L’exposition temporaire Faufiler Lainaudière, à la Maison Bélisle, offre une immersion captivante dans l’art textile régional, mettant de l’avant les créations de Marcelo Martins et de sa collaboratrice Stéphanie Gravel. Elle invite les visiteurs à découvrir un univers de pièces tissées jusqu’à la fin mai.

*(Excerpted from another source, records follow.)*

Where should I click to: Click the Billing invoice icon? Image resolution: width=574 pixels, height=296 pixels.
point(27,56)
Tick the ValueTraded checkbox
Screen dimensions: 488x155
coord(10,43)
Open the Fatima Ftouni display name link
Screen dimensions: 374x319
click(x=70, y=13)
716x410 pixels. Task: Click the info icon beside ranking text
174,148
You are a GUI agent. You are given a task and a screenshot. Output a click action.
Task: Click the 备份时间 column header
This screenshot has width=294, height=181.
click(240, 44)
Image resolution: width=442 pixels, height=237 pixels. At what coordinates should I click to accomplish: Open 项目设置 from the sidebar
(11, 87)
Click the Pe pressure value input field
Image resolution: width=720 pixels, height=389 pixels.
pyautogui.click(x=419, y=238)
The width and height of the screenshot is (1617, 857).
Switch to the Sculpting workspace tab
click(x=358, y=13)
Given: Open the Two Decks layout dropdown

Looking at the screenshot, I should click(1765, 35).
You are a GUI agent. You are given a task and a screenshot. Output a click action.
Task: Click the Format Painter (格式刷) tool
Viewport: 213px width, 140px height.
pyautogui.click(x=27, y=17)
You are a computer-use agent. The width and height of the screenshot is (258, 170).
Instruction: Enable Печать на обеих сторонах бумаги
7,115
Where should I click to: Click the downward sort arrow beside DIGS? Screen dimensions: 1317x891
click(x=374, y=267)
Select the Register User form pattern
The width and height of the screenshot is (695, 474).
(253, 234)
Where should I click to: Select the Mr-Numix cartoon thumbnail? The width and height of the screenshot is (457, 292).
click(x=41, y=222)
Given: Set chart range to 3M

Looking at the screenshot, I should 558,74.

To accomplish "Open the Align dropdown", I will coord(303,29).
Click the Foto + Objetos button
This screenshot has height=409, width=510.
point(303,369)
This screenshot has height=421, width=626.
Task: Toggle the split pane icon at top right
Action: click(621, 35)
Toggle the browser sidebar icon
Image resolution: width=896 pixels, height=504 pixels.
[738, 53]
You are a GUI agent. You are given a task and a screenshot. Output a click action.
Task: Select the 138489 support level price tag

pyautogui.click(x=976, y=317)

Par Jacob Ranger | Arts, lettres et communication
L’exposition dynamise les lieux en devenant un témoignage vivant de l’ identité culturelle de la région. À travers ses créations, une histoire locale est racontée avec émotion.
«Je trouve que ce type d’exposition, c’est très important pour la vivacité de la région parce que, non seulement elle présente l’identité, le caractère culturel, ça permet à la communauté locale de visiter ce que les artistes font au quotidien, de visiter les aspects culturels précis de notre région, mais aussi d’identifier avec leur propre quotidien», dit Marcelo Martins, artiste de l’exposition.
«Le travail du fil, le filage pour moi, c’est d’avoir une intention à partir d’une matière première pour aller à un produit fini avec une intention précise», ajoute-t-il.

COLLABORATION INSPIRANTE
L’exposition temporaire se révèle comme une collaboration inspirante, portée par la vision créative de Marcelo, exprime sa collaboratrice, Stéphanie Gravel. Une exploration enrichissante de l’art local et de l’histoire régionale, tissée avec soin à travers le fil de la laine. «Les expositions temporaires vont apporter une nouvelle petite vision, une nouvelle petite étincelle, un petit clin d’œil à certains éléments ou à certaines parties d’histoire ou certaines disciplines, que ce soit textile ou autre art», confie Stéphanie Gravel, collaboratrice de l’exposition.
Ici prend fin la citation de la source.